▶ **What you need to do**
What is needed is an exact transcription of the line containing "You are a computer-use" and every line after it through the end of the entries below, with no pictures.

##### Record extracts

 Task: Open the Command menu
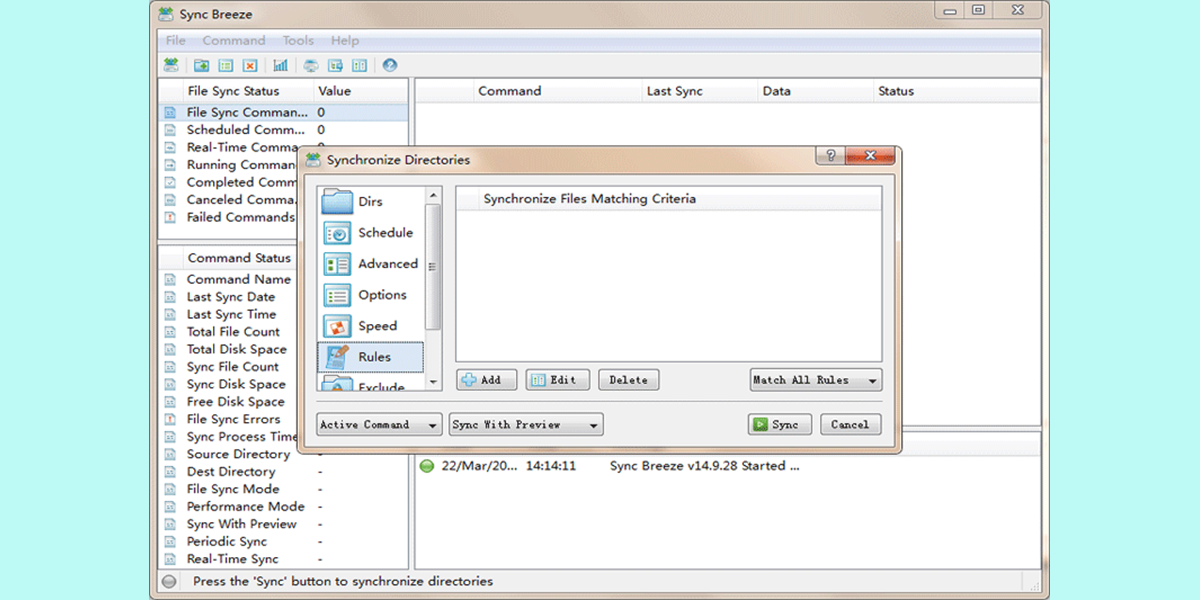click(234, 41)
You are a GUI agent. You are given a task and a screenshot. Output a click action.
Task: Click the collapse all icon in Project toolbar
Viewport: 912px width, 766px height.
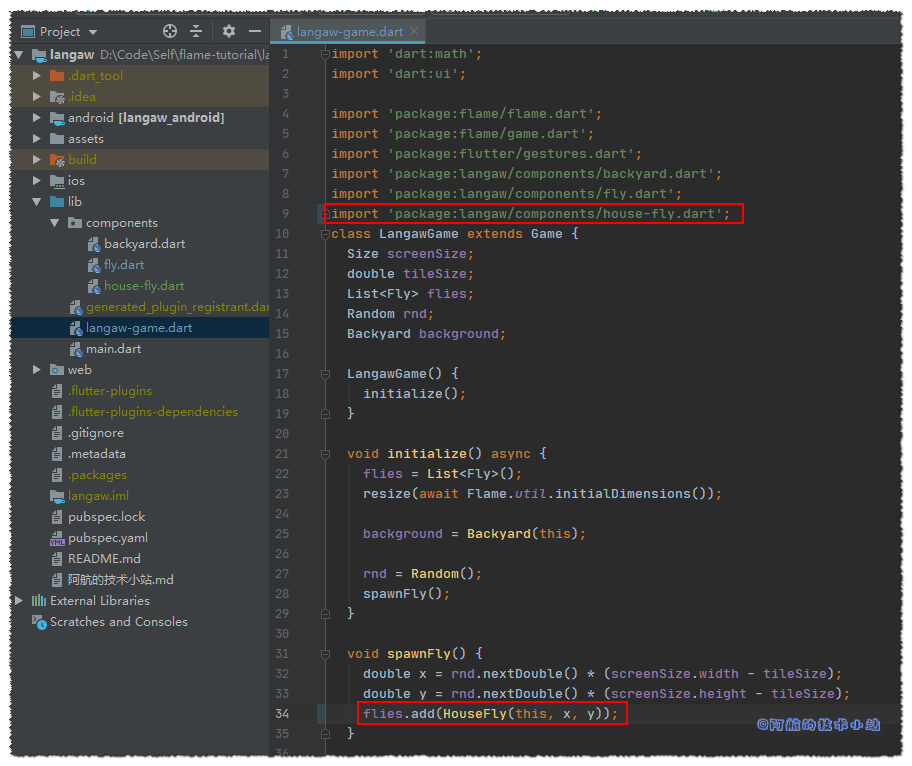click(196, 32)
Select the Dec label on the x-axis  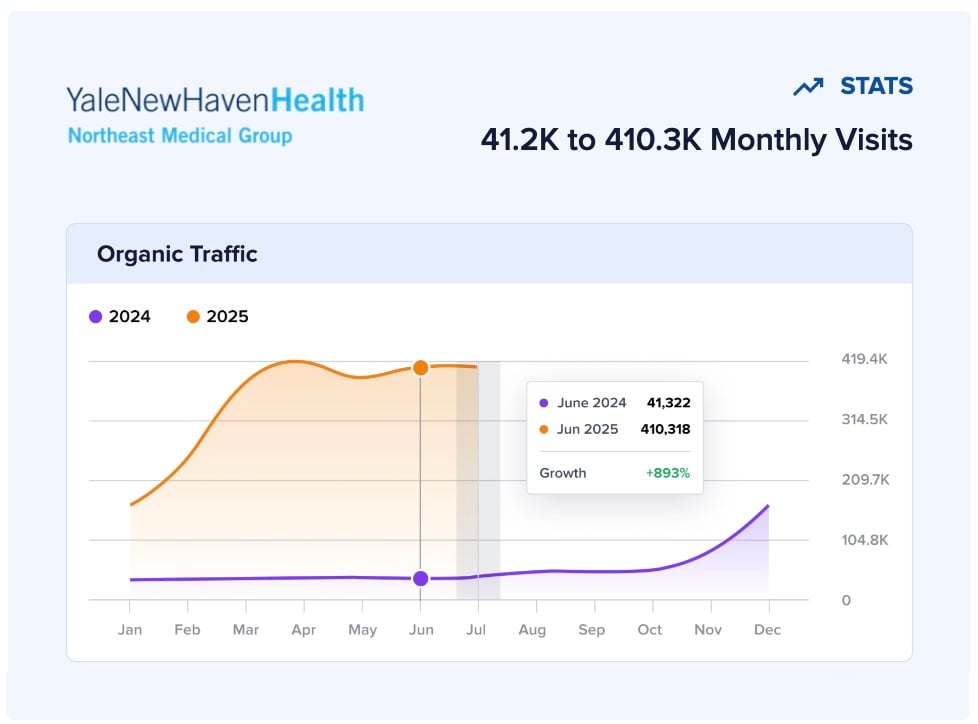click(767, 630)
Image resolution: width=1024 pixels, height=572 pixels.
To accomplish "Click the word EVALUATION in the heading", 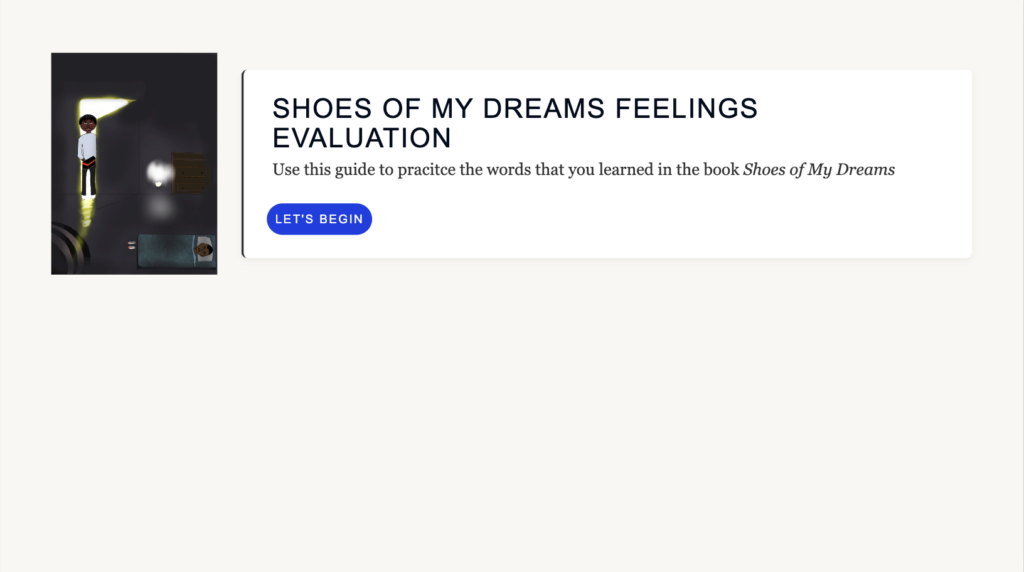I will [x=362, y=138].
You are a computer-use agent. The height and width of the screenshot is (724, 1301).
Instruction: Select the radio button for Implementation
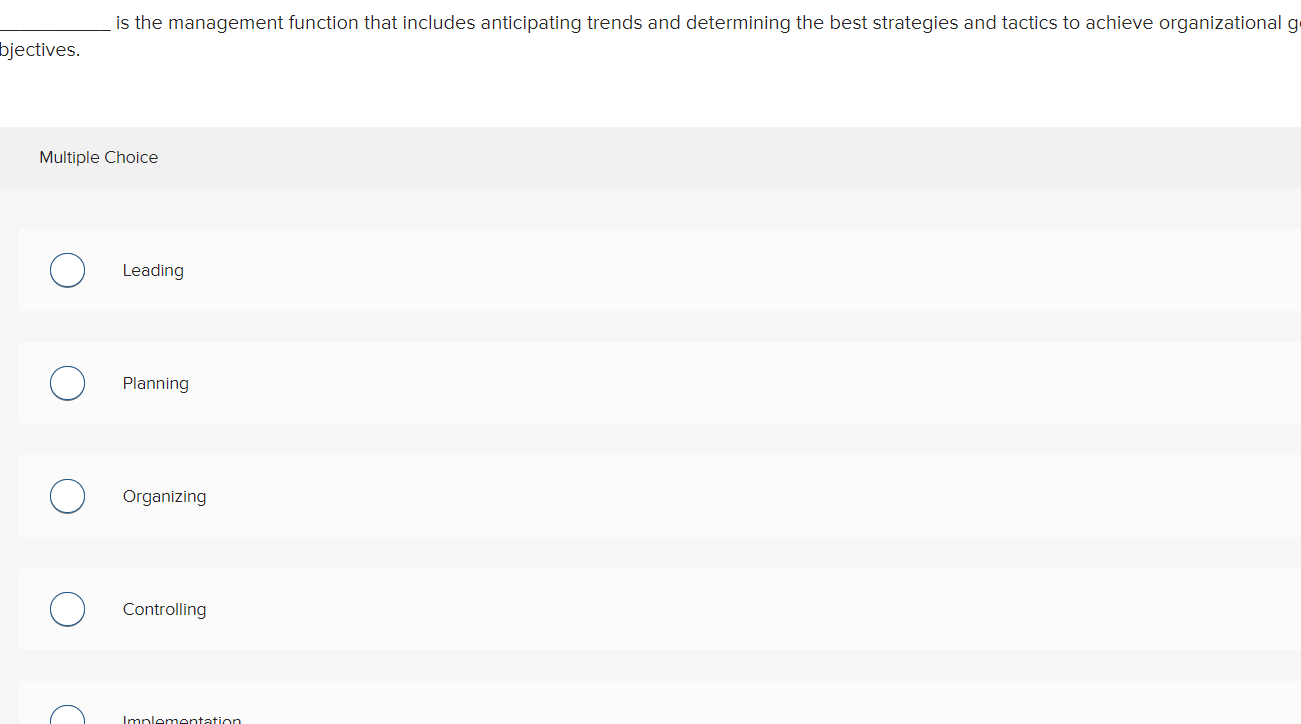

##########

▶ **Exercise output**
You are a computer-use agent. The height and width of the screenshot is (724, 1301).
Instruction: Select the radio button for Implementation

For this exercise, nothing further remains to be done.